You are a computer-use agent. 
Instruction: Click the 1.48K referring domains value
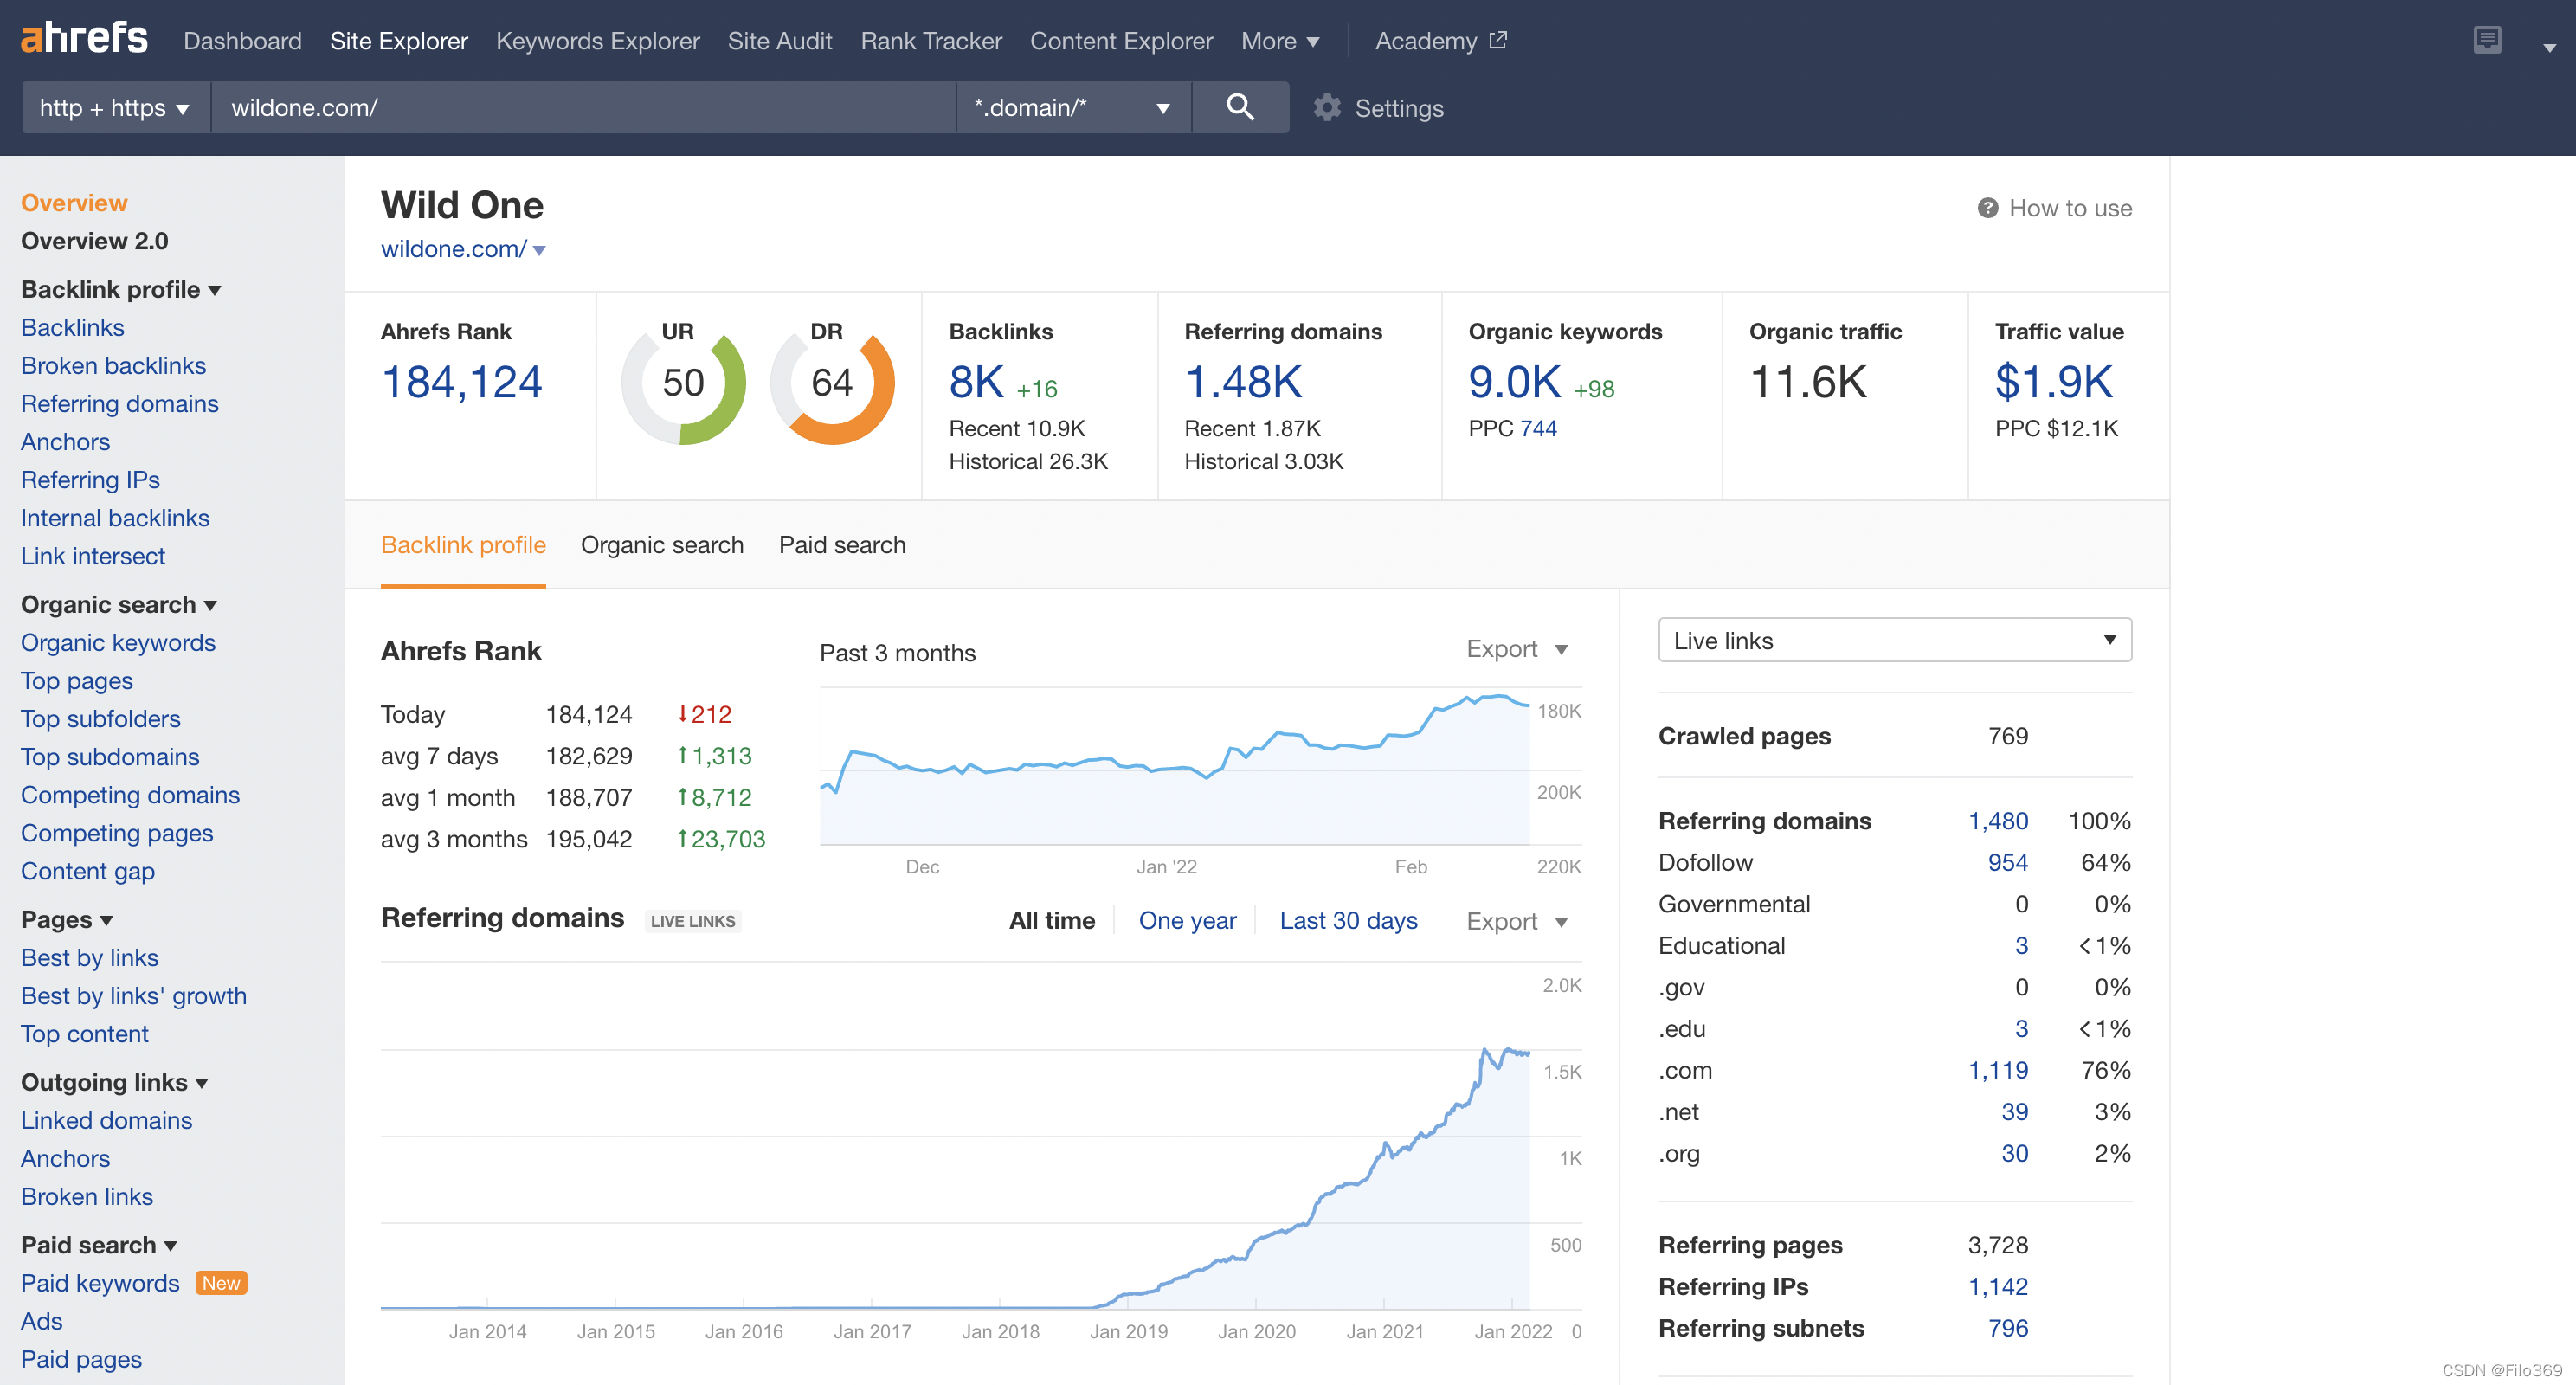pos(1243,382)
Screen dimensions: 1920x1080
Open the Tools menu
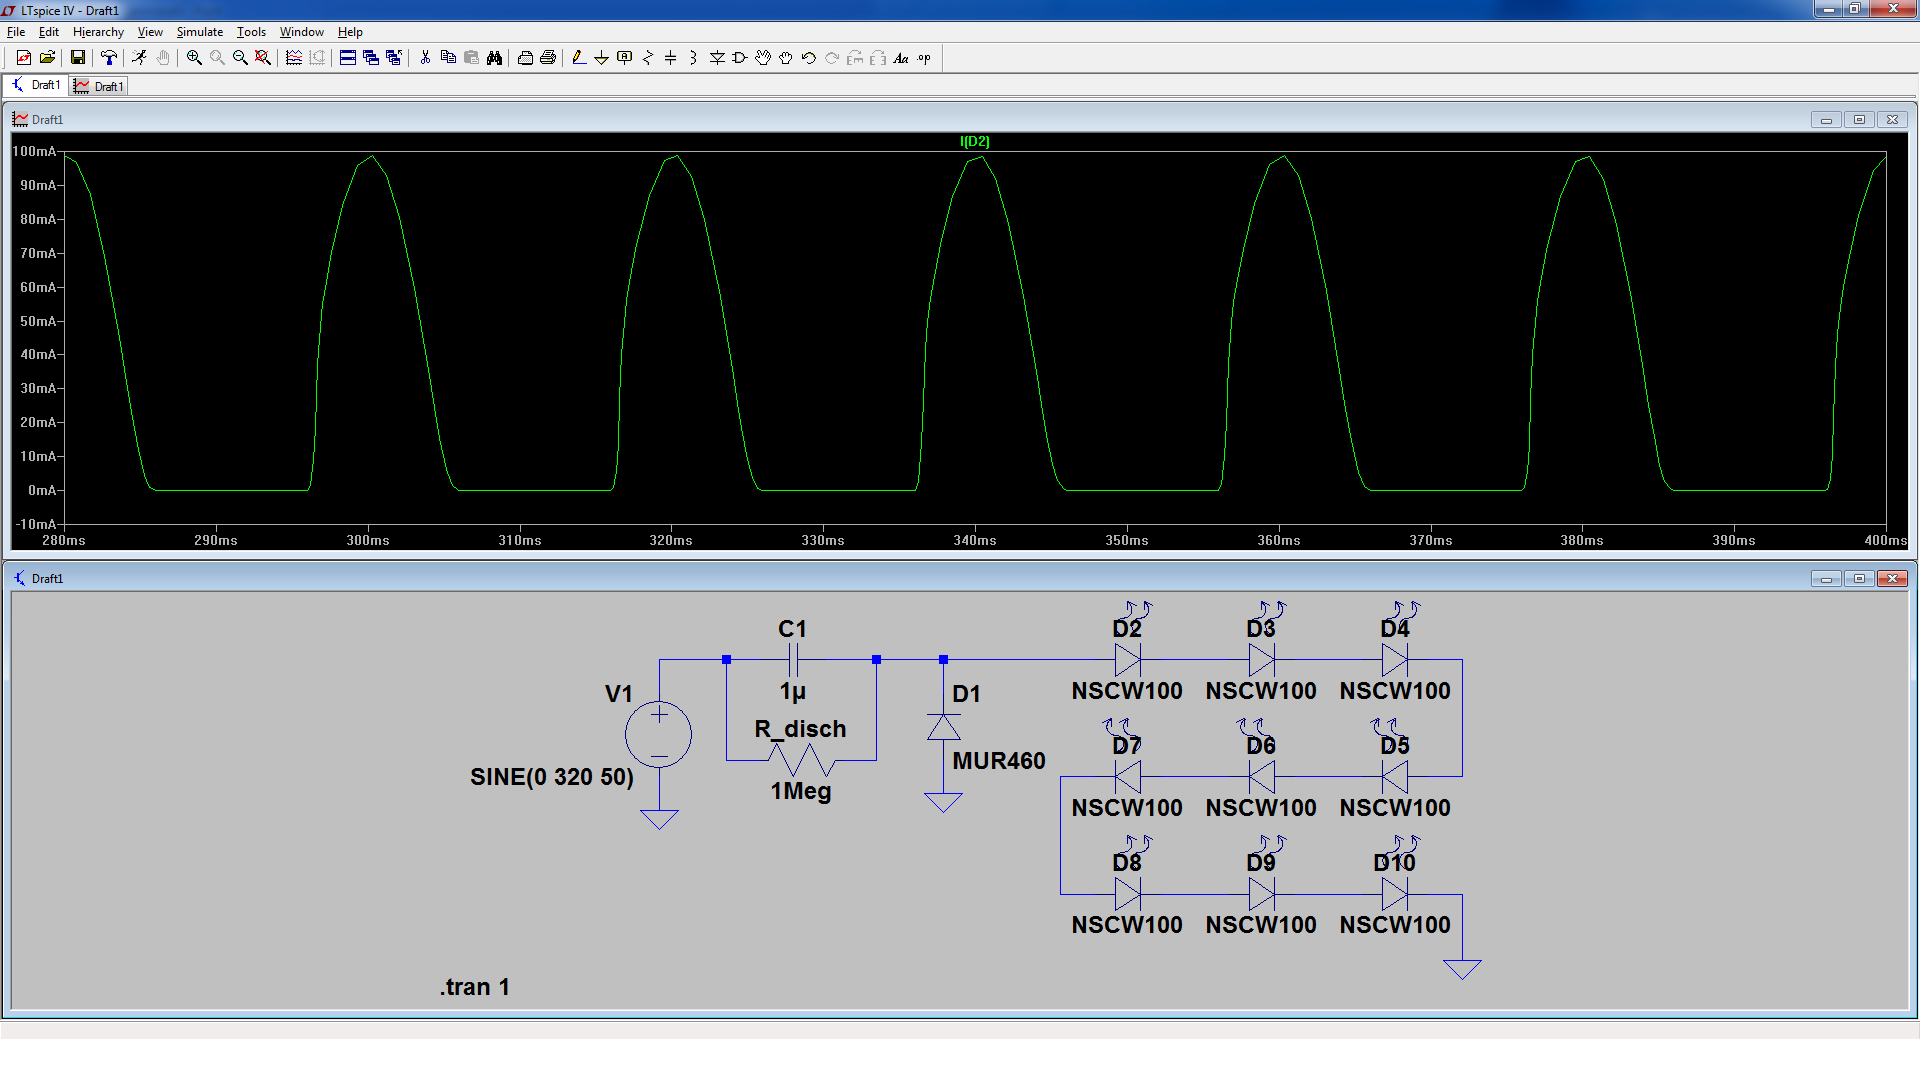pos(251,32)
——
Reproduce the listing word for word and omit its pictures.

> **Answer to this problem**:
You are a computer-use agent. 
Instruction: Click the 1.48K referring domains value
pos(1243,382)
Screen dimensions: 1920x1080
Open the Tools menu
pos(251,32)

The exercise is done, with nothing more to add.